Life and Medical Sciences
Cell & Developmental Biology
Wiley InterScience Backfile Collection 1832-2000
The influence of the extracellular matrix (ECM) on cell behavior, myofibrillogenesis and cytoarchitecture was investigated in neonatal rat cardiac myocytes in vitro. Cell behavior was examined by analyzing cell spreading on different ECM components under a variety of experimental conditions. Area measurements were made on digitized images of cells grown for various time intervals on fibronectin (FN), laminin (LN), collagens I and III (C I + III), plastic, and bovine serum albumin (BSA).
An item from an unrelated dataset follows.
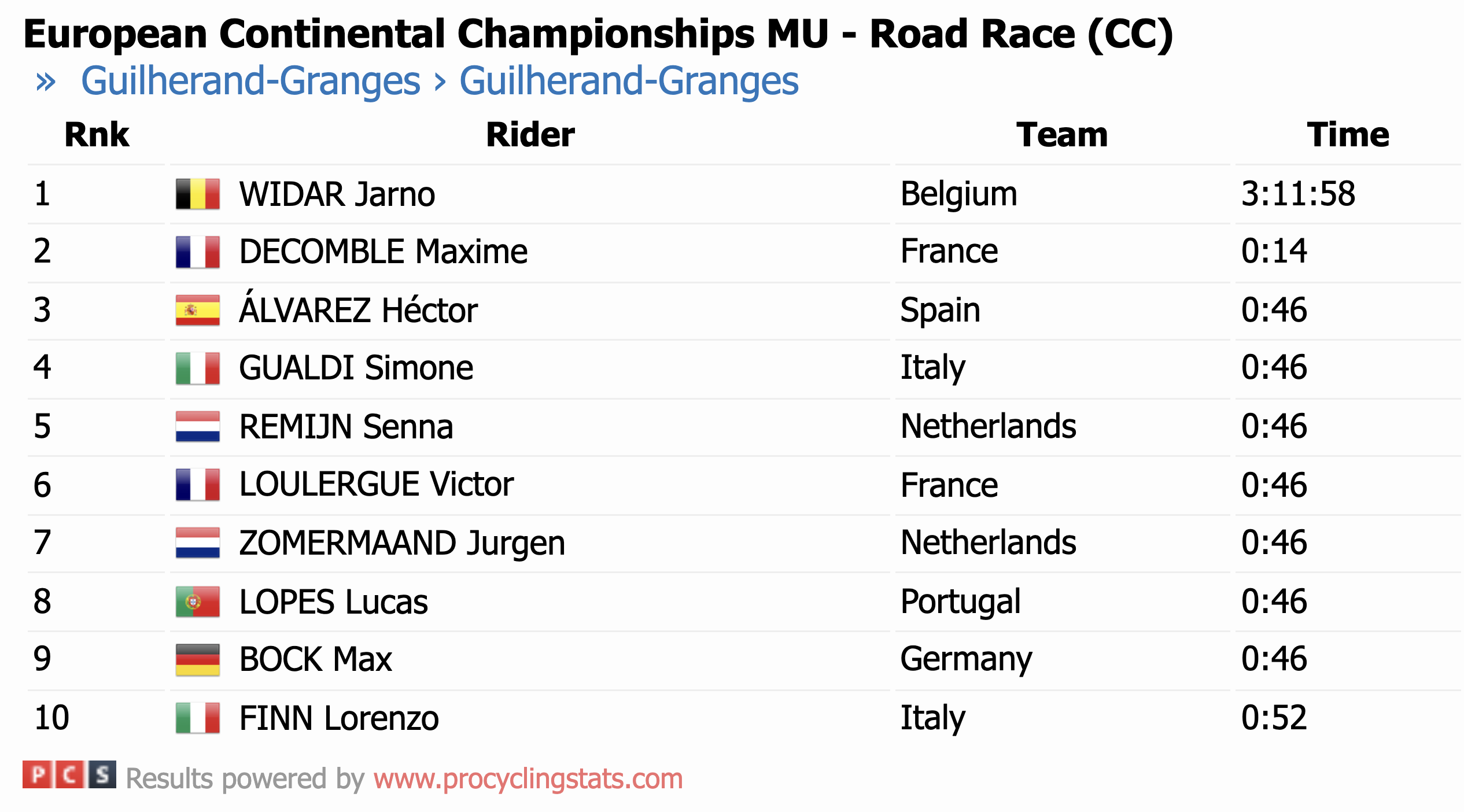Click the PCS logo in the footer
Image resolution: width=1464 pixels, height=812 pixels.
click(69, 775)
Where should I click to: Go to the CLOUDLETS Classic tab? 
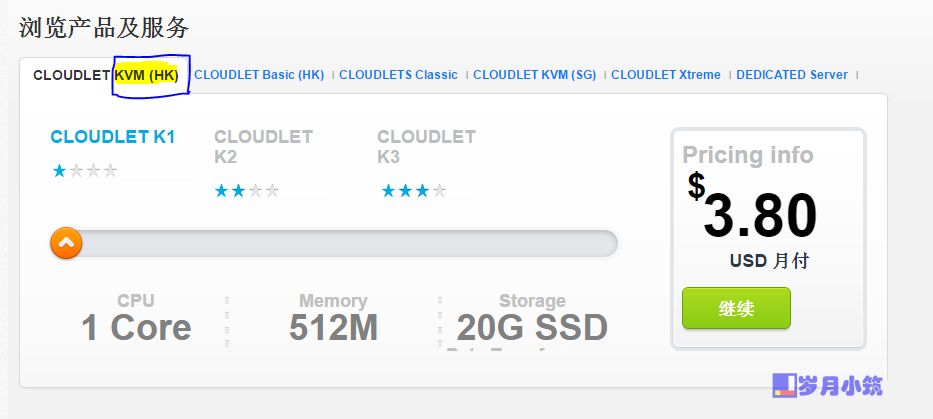(x=398, y=75)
The amount of spreading was varied on the different matrices and was maximal on FN 〉 LN 〉 C I+III 〉 plastic 〉 BSA. Addition of anti-β1 integrin antibodies to myocytes cultured on FN, LN and C I+III blocked spreading outward on the substrates and altered normal myofibrillogenesis, especially on LN. Concomitantly, the integrin antibodies induced the formation of giant pseudopodial processes which protruded upward from the substrates. These pseudopods contained actin polygonal networks which exhibited a regular geometrical configuration.Effects of the ECM on cytoarchitecture was examined by analyzing the temporal and spatial patterns of fluorescence and immunogold labeling of cytoskeletal and integrin proteins as myocytes spread in culture. The first indication of sarcomeric patterns was the appearance at 4 hours of striations formed by lateral alignment of α-actinin aggregates into Z bands. At later times, vinculin at 8 hours and β integrin at 22 hours became co-localized with α-actinin at the Z bands and focal adhesions. These data indicate that ECM components influence myocyte spreading and that myofibril assembly and/or stability is associated with ECM-integrin-cytoskeleton associations.